Sooner or later you're probably going to want user-space tasks (e.g. processes and threads). This doesn't have much to do with the scheduler itself - it just means that while a kernel task is running it can switch between kernel and user-space where appropriate. It's important/useful to understand that when the CPU is running user-space code, something (system call, IRQ, exception, ...) will happen to cause the CPU to switch to kernel code, and then after kernel code is already running the kernel's code may decide to do a task switch. Because kernel code is always running before a task switch happens, kernel code will also be running after a task switch happens. In other words, task switches only ever happen between tasks running kernel code and other tasks running kernel code (and never involve a task running user-space code). This also means that the "switch_to_task()" code described in this tutorial (which is very fast because it doesn't save or load much) doesn't need to be changed when you add user-space support (until you start supporting things like FPU, MMX, SSE, AVX).

Typically; the main difficulty of adding user-space support is that you need to create a new virtual address space, have an executable loader (that might start the executable file directly, or might start a "user-space executable loader" that starts the executable file), create a new "first task for process" that includes a user-space stack, etc. I prefer to create a kernel task first and then do all this other work (to set up a process) while using the kernel task, because this works a lot better with task priorities (e.g. if a very high priority task creates a very low priority process, then most of the work needed to set up the low priority process is done by a low priority task, and the high priority task can continue without waiting for all that work).
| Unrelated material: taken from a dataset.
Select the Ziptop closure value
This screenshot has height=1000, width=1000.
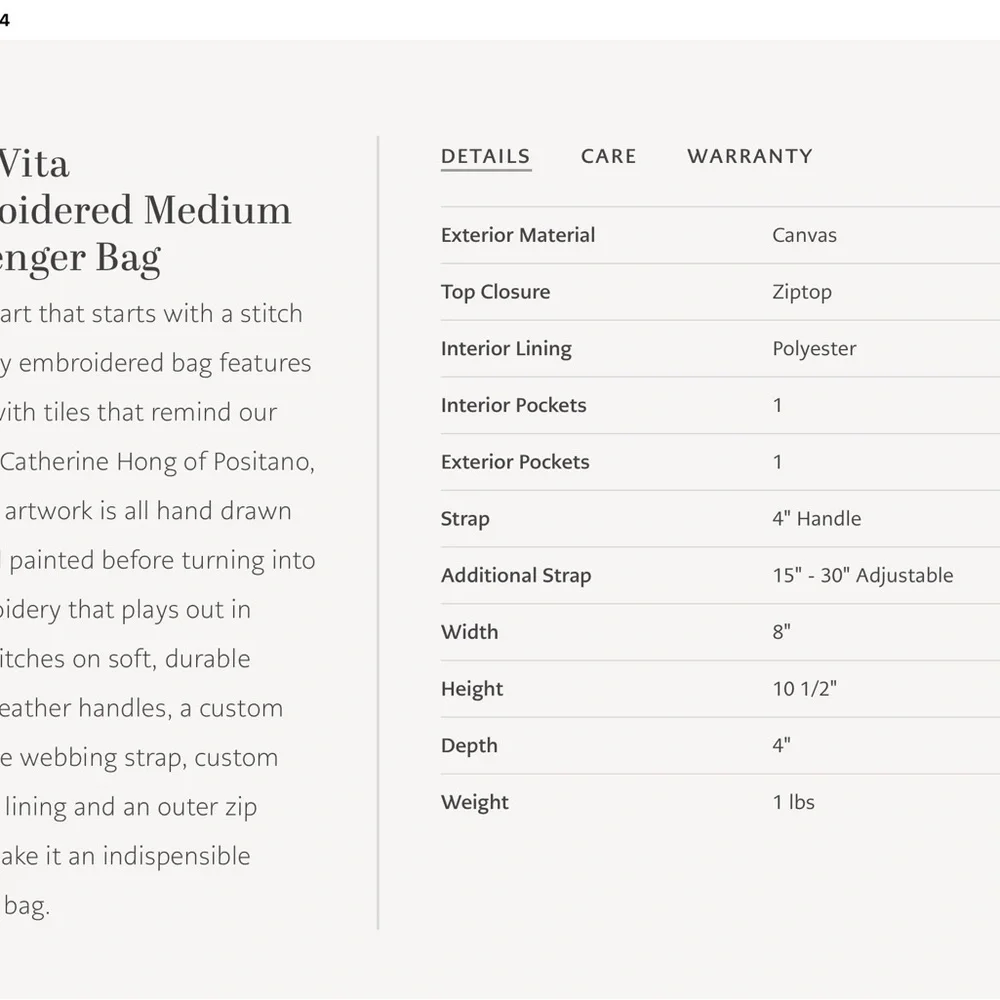[802, 292]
Note: There are two common ways that processes can be started - spawning a new process from nothing, and "fork()". Forking is horribly inefficient and far more complicated (as you need to clone an existing process, typically including making all of the existing process' pages "copy on write", and then reversing all the work very soon after when the new child process calls "exec()"). For beginners I recommend not having "fork()" and just implementing a "spawn_process()" (and for people who are not beginners I recommend not having "fork()" because it's awful and has a risk of security problems - e.g. malicious code using "fork()" and then having its own implementation of "exec()" designed to inject malware into the new child process).
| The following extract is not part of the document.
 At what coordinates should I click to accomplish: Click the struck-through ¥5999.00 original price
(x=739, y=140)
Once you have the ability to start a new process (including starting an initial task/thread for that process), adding a way to spawn a new task/thread for an existing process should be easy.

==Adding FPU/MMX/SSE/AVX Support (80x86 only)==

Originally (for single-CPU) Intel designed the FPU so that an OS can avoid saving/loading FPU state during task switches. The general idea was to keep track of an "FPU owner" and use a flag ("TS" in EFLAGS) to indicate when the currently running task isn't the FPU owner. If the CPU executes an instruction that uses FPU but the current task isn't the FPU owner, then the CPU raises an exception (because "TS" is set), and the exception handler saves the FPU state (belonging to a different task) and loads the FPU state for the currently running task. This can (in some cases) improve performance a lot - for example, if you have 100 tasks running where only one uses FPU, you'd never need to save or load FPU state. Intel continued this original idea when newer extensions (MMX, SSE, AVX) where added (although for AVX the implementation is significantly different).

However; when almost all tasks are using FPU/MMX/SSE/AVX state, it makes performance worse (due to the extra cost of an inevitable exception); and it doesn't work well for multi-CPU (where the currently running task's FPU state may still be in a completely different CPU).

The simplest solution is to always save and load FPU/MMX/SSE/AVX state during all task switches (and that would be a recommended starting point). There are also multiple more complex (and more efficient) ways of doing it; including always saving the previous task's FPU/MMX/SSE/AVX state during task switches if you know it was used but still postponing the work of load the next task's state until the task actually does need it; and including keeping track of "never used, sometimes used, always used" and pre-loading the FPU/MMX/SSE/AVX state when you know a task always uses it (or uses it often enough).